I thank my Thursday night writing group for creating such a safe space so I might write this. There are a few prompts in here, most notably “heal darkness” which became “Heel, Darkness!”
Traffic is heavy but moving swiftly in all six lanes when a siren rings out from behind. Suddenly the orderly commercial street becomes as chaotic as a bumper car ride, vehicles diving toward the curb at right angles to the front of Jenna’s hood, and yet it doesn’t phase her, she’s rolling with it, it’s okay. She watches the big red fire engine scream by.
Traffic resumes instantaneously, and Jenna laboriously makes her way across one lane, then the next, easing her auto, readying it to make a left turn two intersections down—and there! There, she’s done it, progressed undeterred, as if an emergency vehicle hadn’t disturbed her peace, then—bam!!—another siren—another swirling mass of darting insects, a centrifugal fugue of confusion, and the anxiety finally shoots up her throat, and she starts to hyperventilate. It’s an ambulance this time—what is happening? First a fire engine and now an ambulance—the nuns taught them as children to make the sign of the cross, to say a prayer at the first sign of trouble—a siren, a police car, a scream, squealing brakes. Tears stream down her face now, but the ambulance has passed. There was a bird this morning on the concrete near the pool in her backyard, a tiny fledgling, fully cloaked in feathers and fuzz, but helpless. Should she bring it inside? No—look—there is a parent bird—looking on from the plum tree—a mama or papa Dove hidden in the tree’s new equinox greenery, tiny shoots of leaves that replaced the blossoms that now litter the surface of the pool water. Google says this is natural, the parent bird will watch. Jenna frets that if the baby bird doesn’t make it, the parent will be more accepting that she will be.

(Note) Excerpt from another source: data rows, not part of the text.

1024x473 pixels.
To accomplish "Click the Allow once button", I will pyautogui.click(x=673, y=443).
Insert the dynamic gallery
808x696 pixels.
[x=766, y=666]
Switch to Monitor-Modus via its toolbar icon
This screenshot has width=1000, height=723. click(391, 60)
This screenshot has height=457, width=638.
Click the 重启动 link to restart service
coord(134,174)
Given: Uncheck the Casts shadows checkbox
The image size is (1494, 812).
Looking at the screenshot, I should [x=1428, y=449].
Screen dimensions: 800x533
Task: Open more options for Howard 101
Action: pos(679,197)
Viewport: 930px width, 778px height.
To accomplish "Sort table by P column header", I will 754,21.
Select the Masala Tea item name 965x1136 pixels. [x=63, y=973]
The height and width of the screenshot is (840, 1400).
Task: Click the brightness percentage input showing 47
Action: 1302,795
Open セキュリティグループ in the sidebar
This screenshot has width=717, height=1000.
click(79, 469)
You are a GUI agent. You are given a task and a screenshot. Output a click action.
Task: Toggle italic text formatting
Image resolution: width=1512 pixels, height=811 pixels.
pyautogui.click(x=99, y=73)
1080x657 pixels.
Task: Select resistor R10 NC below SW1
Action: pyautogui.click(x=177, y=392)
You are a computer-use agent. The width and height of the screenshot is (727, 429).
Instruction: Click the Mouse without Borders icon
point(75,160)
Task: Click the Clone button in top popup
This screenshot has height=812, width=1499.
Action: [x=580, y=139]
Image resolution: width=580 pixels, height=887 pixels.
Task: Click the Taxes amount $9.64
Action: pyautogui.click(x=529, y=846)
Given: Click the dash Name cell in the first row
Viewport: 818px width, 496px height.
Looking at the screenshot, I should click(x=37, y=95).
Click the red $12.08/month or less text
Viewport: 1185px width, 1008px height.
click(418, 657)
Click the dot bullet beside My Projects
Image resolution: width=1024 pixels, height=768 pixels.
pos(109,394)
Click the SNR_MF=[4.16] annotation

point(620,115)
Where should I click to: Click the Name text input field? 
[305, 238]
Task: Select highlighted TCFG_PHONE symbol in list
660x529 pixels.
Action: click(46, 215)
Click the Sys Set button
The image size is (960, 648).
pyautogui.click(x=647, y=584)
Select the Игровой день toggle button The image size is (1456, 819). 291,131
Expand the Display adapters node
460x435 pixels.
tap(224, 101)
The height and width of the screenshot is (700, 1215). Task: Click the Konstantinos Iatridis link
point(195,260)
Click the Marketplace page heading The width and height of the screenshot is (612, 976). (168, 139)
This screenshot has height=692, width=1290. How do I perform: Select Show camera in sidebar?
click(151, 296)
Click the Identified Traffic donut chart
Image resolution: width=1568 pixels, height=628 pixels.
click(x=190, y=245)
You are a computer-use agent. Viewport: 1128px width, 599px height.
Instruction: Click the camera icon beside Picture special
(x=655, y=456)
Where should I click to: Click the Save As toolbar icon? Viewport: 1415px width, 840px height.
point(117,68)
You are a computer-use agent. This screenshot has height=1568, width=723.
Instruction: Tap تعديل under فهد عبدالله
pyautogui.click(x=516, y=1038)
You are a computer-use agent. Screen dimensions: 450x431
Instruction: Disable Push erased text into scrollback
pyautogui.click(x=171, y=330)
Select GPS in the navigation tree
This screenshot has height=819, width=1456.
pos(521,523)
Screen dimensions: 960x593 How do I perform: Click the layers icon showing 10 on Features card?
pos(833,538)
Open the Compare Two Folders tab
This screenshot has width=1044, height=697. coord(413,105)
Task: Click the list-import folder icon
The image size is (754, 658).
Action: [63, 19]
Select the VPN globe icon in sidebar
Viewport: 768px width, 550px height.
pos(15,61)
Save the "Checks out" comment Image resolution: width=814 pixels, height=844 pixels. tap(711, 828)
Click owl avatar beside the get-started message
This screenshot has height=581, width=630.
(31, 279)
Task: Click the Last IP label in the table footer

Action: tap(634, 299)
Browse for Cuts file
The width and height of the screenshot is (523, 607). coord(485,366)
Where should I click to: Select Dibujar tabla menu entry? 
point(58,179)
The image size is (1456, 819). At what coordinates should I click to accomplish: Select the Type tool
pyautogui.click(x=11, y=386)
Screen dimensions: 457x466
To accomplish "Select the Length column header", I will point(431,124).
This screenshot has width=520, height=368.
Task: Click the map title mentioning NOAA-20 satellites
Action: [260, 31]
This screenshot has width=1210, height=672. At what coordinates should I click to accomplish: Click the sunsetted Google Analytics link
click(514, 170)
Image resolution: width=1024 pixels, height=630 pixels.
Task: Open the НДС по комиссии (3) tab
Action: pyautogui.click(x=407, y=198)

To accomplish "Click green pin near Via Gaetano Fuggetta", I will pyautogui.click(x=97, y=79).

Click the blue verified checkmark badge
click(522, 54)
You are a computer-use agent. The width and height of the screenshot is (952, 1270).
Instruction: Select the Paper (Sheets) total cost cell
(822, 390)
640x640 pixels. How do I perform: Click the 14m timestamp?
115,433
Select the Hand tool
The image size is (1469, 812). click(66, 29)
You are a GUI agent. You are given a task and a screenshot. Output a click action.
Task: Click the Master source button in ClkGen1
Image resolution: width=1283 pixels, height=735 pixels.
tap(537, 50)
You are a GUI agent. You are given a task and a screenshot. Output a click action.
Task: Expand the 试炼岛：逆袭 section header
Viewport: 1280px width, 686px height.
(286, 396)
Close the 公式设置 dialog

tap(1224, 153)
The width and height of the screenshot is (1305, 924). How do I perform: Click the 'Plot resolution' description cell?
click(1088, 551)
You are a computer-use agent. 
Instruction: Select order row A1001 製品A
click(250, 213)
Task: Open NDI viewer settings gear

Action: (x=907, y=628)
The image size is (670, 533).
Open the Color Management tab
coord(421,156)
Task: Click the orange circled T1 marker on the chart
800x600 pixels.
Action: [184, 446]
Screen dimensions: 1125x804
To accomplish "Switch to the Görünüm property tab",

I feel so helpless, so helpless, so helpless, so often, so often, in the morning and in the darkness. She wants to shriek “Heel, Darkness!” as if Sadness and Futility are twin dogs, Dobermans maybe—dogs she can train, dogs she can pull back, dogs that can be controlled somehow, with effort.
Jenna reaches the intersection and she turns toward the medical office where she’s made an appointment to get a Covid booster, even now at the end of flu season, because she is afraid they won’t have any new vaccines in the fall. She is afraid the new Secretary of Health and Human Services won’t plan well for the fall. There is so little we can control now.
Jenna drives home and her anxiety is throbbing in her throat and solar plexus and she doesn’t know why. She’d been doing so well, she’d gone over three months without a panic attack.
The traffic is smooth and orderly, but it doesn’t matter. The sky is melting in front of her, she is driving toward the edge of a cliff painted orange and red. The wind has come up, garbage cans are blowing over onto the asphalt. Jenna weaves down the street to avoid them. Is it my responsibility? she wonders. Do I need to pick them all up?
She pulls into her garage and closes the electric door. This is all she can handle.